The ambulance ride to Boston was from Connecticut. I think it was a private ambulance. The family lived in West Hartford, Connecticut. Their "local" ED was not Tufts. It appears the ambulance went directly to BCH because Dr. Korson suggested a consultation.
They were making the white-knuckled trip from Connecticut because 14-year-old Justina wasnt eating and was having trouble walking.
....Justina had gone to Childrens Hospital this time because the girls main specialist at Tufts, Dr. Mark Korson, wanted Justina to be seen by her longtime gastroenterologist, who had recently moved from Tufts to Childrens.
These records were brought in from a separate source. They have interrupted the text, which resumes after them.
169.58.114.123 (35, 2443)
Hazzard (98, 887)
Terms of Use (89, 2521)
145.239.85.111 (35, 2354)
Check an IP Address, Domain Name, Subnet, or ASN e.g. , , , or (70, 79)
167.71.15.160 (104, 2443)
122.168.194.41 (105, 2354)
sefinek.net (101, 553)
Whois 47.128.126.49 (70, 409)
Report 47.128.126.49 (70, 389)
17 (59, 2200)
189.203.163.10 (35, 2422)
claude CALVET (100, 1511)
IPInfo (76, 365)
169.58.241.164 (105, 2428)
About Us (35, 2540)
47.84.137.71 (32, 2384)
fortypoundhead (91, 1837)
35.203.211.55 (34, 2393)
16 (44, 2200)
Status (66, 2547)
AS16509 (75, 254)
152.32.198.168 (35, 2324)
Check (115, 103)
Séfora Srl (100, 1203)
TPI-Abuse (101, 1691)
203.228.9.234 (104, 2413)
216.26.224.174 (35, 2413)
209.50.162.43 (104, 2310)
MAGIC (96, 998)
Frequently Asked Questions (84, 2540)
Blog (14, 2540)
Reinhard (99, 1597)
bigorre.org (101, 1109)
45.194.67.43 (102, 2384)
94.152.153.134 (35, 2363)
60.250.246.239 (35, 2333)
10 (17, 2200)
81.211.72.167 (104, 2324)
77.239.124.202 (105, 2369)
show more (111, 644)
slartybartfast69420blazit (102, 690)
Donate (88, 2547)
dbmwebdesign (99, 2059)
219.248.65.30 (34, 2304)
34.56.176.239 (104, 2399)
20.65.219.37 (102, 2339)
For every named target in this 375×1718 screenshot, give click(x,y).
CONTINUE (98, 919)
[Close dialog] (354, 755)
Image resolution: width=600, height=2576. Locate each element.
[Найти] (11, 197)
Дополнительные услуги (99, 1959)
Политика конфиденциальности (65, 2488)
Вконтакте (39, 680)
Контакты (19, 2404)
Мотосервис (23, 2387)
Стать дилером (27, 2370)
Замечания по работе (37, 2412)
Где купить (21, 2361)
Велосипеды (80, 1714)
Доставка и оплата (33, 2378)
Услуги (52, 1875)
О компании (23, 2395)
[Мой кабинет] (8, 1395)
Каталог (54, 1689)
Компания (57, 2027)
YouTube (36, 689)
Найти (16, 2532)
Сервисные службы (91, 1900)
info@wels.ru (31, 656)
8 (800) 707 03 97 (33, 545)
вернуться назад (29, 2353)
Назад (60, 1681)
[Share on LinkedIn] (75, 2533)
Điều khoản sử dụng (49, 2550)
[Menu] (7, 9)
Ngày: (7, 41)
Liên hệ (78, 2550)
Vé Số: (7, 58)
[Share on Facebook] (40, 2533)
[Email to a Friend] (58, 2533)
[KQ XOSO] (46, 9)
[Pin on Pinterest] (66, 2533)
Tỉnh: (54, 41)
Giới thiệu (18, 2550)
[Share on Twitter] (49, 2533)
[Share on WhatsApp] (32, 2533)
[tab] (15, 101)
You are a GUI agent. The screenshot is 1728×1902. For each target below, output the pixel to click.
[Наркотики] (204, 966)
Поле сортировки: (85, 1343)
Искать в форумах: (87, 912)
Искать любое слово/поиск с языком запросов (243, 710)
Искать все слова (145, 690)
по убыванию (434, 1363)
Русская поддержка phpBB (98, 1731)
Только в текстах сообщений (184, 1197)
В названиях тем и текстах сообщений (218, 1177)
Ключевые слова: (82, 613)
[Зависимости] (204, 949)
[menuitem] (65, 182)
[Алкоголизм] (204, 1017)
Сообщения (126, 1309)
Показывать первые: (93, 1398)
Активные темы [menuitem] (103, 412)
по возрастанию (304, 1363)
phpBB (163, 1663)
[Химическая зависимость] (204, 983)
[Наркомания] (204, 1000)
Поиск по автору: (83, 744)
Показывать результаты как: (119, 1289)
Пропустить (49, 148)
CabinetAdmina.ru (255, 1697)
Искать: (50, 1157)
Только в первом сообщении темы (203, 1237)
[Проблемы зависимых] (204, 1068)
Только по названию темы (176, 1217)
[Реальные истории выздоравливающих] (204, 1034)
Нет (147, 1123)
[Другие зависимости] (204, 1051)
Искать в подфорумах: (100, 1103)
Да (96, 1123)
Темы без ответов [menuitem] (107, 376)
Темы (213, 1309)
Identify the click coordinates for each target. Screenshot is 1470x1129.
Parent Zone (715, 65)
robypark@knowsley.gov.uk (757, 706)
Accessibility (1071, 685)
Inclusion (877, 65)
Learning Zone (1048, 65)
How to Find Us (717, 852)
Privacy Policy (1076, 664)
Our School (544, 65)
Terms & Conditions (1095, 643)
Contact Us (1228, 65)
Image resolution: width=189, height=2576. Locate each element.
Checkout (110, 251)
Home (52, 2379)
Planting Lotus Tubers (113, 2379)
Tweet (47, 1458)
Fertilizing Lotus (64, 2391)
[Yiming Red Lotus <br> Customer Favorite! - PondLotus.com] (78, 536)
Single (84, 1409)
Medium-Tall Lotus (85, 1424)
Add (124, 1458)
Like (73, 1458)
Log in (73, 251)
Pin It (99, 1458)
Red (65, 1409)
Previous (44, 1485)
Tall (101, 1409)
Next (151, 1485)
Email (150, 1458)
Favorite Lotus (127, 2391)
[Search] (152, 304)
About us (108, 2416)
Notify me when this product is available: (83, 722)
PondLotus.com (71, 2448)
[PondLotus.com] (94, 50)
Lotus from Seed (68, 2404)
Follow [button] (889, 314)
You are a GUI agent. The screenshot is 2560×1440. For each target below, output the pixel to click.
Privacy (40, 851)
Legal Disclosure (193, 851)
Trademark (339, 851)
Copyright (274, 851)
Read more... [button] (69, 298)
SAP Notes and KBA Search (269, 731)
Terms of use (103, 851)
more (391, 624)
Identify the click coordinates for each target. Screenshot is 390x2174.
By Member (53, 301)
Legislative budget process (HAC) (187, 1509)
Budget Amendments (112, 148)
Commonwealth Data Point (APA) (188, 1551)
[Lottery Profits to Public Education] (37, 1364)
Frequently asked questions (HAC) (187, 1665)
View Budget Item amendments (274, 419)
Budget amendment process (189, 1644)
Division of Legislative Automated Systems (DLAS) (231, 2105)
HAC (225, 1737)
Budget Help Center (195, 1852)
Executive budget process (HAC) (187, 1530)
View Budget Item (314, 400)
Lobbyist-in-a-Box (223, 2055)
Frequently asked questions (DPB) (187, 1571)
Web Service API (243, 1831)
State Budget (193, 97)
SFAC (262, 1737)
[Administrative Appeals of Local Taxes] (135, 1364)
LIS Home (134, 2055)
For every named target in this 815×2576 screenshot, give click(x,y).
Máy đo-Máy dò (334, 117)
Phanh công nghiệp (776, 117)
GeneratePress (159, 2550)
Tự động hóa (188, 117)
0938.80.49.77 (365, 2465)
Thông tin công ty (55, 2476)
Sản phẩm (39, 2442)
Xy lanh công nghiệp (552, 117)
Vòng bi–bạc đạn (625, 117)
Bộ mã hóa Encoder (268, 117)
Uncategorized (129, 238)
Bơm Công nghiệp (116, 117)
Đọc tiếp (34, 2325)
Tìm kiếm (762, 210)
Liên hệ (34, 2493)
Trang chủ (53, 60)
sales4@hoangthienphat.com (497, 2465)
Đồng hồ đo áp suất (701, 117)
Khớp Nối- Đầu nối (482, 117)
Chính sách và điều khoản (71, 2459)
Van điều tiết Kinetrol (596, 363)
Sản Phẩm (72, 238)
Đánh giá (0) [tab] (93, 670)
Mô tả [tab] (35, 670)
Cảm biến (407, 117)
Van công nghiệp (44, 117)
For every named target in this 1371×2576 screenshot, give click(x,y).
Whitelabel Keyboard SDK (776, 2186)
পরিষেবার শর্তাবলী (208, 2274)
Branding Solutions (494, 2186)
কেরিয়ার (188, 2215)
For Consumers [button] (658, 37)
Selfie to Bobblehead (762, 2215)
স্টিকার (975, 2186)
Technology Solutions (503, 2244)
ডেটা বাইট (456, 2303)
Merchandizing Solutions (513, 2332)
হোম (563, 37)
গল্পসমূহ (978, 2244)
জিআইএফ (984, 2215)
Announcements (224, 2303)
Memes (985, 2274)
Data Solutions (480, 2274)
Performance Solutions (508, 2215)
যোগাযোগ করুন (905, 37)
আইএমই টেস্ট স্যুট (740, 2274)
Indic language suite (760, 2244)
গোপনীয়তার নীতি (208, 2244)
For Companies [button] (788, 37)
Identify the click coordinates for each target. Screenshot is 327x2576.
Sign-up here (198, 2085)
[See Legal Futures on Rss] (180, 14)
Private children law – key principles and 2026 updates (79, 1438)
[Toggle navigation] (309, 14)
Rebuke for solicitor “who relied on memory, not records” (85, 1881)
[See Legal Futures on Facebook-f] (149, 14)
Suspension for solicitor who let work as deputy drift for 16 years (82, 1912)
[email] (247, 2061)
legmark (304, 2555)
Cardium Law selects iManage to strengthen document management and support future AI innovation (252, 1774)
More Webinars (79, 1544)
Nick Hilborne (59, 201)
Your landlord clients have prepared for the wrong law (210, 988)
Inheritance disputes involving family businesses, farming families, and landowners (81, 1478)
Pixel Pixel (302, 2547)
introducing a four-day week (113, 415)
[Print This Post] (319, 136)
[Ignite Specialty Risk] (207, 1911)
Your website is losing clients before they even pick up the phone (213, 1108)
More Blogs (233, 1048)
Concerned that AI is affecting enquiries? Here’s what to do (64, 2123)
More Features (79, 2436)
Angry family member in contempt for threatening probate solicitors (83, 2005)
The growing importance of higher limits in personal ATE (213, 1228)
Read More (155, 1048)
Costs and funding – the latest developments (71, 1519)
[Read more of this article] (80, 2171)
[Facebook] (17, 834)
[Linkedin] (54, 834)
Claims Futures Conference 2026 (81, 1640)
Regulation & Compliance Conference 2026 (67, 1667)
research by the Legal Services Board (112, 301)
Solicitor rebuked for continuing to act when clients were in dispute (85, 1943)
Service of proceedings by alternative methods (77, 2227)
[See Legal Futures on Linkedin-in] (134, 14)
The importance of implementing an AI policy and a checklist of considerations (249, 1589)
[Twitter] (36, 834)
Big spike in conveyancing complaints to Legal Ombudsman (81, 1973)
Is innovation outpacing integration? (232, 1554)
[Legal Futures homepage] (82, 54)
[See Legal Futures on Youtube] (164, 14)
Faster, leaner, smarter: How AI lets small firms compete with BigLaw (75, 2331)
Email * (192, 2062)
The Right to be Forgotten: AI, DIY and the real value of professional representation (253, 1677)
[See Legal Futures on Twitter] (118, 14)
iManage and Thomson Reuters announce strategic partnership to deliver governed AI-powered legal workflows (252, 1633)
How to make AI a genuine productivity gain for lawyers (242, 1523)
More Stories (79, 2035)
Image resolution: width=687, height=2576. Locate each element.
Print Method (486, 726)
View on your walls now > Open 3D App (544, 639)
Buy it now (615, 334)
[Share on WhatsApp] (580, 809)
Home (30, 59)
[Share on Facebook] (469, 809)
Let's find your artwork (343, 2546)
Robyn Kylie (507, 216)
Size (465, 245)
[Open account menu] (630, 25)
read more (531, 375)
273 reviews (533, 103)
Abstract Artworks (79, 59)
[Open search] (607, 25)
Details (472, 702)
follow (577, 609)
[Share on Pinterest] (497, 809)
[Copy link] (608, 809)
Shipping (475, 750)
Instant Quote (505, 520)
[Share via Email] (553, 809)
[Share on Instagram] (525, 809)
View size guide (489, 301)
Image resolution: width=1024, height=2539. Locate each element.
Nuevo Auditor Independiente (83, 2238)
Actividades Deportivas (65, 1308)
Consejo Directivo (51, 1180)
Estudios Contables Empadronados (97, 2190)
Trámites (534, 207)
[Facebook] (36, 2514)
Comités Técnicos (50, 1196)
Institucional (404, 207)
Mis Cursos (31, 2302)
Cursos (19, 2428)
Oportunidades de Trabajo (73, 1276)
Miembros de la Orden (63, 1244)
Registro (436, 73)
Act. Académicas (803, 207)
http://www.bostonglobe.com/metro/2013/12/15/justina/vnwzbbNdiodSD7WDTh6xZI/story.html
Offering the obvious disclaimer that I've never met JP or any of her family and have never been involved in her care. However, I am dual residency trained in pediatrics and another specialty, have covered EDs, admitted patients, accepted patients in transfer, and transferred patients to other facilities from both EDs and from my own inpatient service. Based on this, supplemented by what has been provided in MSM (including the portion you have quoted above) I presume that:
-JP was brought to the local ED in CT (perhaps by EMS from her home perhaps via private vehicle).
-JP was evaluated in that local ED and the decision was made to transfer her to BCH. This could have happened for various reasons but it is possible that some or all of the below happened:
*The ED physician felt truly transfer was needed because they did not have pediatric sub specialists at their facility.
*The parents demanded transfer to Flores. Or perhaps they demanded transfer to Korson (and he weighed in that BCH would be better because that was where Flores was and convinced the ED physician to set that up).
-The ED physician spoke with a physician in the ED at BCH who accepted JP
-The local ED in CT arranged for transfer via EMS. It is possible it was a private squad they used but I don't think this tells us anything about the necessity of transfer. It might actually imply that the transfer was deemed more critical. In our area most of our squads are for profit/corporate private squads. We do still have some local squads and even one local volunteer squad but they usually do not go out of county and some of them only do BLS. In our state we are required to allow patients to select their squad although most patients are open to the first available and suitable squad. The transferring physician decides what level of care (i.e. BLS, ALS, ALS with paramedic/CCT) and what form(i.e.. ground or flight) of transport is best. This depends on patient condition and what the physician predicts will be needed enroute.
-EMS squad arrives at local hospital, loads up JP, allows mom to ride up front (not uncommon with pediatric transport), and takes off for BCH
I don't see where Tufts was involved in this, other than it is possible that the ED physician may have spoken with Dr. Korson or someone covering for him that night.